→ DATA PROVIDED:

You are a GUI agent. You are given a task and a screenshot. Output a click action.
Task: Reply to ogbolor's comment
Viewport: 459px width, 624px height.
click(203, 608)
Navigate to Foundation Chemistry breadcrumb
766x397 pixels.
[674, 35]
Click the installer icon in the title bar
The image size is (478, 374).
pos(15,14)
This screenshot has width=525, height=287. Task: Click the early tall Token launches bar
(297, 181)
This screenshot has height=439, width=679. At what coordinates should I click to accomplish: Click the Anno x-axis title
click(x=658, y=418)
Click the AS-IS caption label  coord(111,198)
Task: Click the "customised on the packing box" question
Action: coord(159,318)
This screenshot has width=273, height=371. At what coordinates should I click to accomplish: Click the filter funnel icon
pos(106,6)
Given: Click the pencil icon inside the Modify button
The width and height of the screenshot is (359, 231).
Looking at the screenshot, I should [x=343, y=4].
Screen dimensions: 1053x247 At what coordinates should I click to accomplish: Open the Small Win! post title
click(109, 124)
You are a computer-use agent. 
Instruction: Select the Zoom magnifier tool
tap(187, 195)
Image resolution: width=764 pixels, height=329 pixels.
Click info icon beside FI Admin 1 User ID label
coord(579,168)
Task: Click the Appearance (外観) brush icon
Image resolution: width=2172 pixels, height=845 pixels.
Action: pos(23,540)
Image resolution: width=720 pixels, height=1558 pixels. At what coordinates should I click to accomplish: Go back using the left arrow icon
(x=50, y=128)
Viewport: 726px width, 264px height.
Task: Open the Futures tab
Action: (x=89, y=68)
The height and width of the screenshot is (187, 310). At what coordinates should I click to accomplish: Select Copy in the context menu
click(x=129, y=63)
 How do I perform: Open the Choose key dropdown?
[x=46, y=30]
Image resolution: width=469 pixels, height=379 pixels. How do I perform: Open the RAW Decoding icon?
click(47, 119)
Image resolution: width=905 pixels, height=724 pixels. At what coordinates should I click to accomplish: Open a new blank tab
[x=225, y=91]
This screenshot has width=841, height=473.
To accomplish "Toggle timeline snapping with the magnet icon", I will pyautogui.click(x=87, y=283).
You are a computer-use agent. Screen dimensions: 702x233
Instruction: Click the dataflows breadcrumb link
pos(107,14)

→ PROBLEM REQUIREMENTS: Pull out all lines from the entries above that include the word "computer".

→ SOLUTION:
You are a computer-use agent. 
You are a computer-use agent. Screen dimensions: 702x233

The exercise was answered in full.